| 任务目标 |
根据下面的网络流题解，判断以下三个说法是否与其相符，每条回答“是”或“否”，并原样引用起决定作用的原文。
1. 文中称这道题本质上是一个最小割的模型。
2. 代码把 maxn 定义为 800005。
3. addedges 函数中，反向边的容量设为 0。

【网络流】 TOJ 3864. SanXI

这题和HDOJ4307相似。。。本质上就是一个最小割的模型。。。

http://blog.csdn.net/weiguang_123/article/details/8077385

#include <iostream>
#include <queue>
#include <stack>
#include <map>
#include <set>
#include <bitset>
#include <cstdio>
#include <algorithm>
#include <cstring>
#include <climits>
#include <cstdlib>
#include <cmath>
#include <time.h>
#define maxn 405
#define maxm 800005
#define eps 1e-7
#define mod 1000000007
#define INF 0x3f3f3f3f
#define PI (acos(-1.0))
#define lowbit(x) (x&(-x))
#define mp make_pair
#define ls o<<1
#define rs o<<1 | 1
#define lson o<<1, L, mid 
#define rson o<<1 | 1, mid+1, R
#define pii pair<int, int>
#pragma comment(linker, "/STACK:16777216")
typedef long long LL;
typedef unsigned long long ULL;
//typedef int LL; 
using namespace std;
LL qpow(LL a, LL b){LL res=1,base=a;while(b){if(b%2)res=res*base;base=base*base;b/=2;}return res;}
LL powmod(LL a, LL b){LL res=1,base=a;while(b){if(b%2)res=res*base%mod;base=base*base%mod;b/=2;}return res;}
// head

struct Edge
{
	int v, c, next;
	Edge() {}
	Edge(int v, int c, int next) : v(v), c(c), next(next) {}
}E[maxm];

queue<int> q;
int H[maxn], cntE;
int dis[maxn];
int cur[maxn];
int cnt[maxn];
int pre[maxn];
int n, s, t, flow, nv;

void addedges(int u, int v, int c)
{
	E[cntE] = Edge(v, c, H[u]);
	H[u] = cntE++;
	E[cntE] = Edge(u, 0, H[v]);
	H[v] = cntE++;
}

void bfs()

| 数据条目 |
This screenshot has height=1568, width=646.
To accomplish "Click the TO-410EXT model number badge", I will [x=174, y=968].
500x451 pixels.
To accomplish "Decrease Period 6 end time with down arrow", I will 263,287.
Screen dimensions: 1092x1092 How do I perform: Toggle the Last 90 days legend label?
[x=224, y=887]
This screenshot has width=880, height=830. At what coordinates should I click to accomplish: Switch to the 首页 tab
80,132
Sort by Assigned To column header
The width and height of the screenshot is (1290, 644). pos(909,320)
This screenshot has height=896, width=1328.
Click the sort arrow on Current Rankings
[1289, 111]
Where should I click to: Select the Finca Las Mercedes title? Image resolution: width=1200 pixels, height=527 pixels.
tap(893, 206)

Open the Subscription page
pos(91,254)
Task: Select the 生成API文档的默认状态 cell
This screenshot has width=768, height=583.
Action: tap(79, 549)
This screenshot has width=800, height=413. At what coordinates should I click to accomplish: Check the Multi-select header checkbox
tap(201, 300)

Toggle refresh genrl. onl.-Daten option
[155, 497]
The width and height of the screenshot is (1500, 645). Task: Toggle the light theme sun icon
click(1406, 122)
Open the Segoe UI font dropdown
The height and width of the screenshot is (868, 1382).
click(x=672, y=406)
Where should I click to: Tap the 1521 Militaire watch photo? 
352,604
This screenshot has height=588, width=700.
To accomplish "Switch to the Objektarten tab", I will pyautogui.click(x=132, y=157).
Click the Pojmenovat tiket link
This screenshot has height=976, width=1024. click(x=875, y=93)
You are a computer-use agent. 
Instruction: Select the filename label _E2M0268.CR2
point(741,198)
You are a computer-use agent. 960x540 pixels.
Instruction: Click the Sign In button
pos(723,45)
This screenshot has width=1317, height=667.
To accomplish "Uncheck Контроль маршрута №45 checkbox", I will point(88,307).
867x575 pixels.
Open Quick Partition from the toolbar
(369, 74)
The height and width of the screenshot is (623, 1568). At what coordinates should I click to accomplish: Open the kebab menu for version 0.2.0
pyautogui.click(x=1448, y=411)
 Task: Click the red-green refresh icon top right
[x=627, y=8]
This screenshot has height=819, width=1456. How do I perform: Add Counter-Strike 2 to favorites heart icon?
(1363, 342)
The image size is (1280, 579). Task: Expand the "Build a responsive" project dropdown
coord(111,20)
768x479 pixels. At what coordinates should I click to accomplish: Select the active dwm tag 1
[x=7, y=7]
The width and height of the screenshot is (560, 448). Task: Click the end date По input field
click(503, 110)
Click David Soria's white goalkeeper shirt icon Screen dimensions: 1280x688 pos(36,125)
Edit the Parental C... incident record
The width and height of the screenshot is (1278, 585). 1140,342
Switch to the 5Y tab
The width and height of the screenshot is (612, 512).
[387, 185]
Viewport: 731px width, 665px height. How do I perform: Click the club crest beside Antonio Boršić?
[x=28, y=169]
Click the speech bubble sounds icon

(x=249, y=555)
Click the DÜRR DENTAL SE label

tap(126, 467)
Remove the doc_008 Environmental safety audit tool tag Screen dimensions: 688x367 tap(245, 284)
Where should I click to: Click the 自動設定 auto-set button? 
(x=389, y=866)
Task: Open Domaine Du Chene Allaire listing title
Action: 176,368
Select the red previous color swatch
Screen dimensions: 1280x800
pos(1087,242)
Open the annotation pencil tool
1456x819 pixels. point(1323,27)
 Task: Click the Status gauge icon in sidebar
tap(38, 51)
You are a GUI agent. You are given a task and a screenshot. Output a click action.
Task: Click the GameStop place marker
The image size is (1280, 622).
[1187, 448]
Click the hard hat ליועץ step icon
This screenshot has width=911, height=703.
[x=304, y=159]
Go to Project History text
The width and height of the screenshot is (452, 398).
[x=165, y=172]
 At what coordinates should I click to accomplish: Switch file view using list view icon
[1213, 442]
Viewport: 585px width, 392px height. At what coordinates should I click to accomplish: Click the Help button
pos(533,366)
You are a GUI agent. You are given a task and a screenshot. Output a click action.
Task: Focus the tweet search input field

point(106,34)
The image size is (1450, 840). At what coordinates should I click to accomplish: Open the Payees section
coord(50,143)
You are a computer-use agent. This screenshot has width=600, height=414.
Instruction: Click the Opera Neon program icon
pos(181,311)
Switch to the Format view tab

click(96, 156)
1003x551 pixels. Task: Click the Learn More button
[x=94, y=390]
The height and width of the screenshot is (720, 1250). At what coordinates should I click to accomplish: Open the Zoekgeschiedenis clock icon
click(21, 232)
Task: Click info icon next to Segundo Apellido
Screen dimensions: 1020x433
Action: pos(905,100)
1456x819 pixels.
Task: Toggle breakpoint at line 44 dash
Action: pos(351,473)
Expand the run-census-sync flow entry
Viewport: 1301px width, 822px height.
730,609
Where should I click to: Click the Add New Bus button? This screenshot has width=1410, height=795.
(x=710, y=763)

| 输出结果 |
1. 是。“本质上就是一个最小割的模型”
2. 否。“#define maxn 405”
3. 是。“E[cntE] = Edge(u, 0, H[v]);”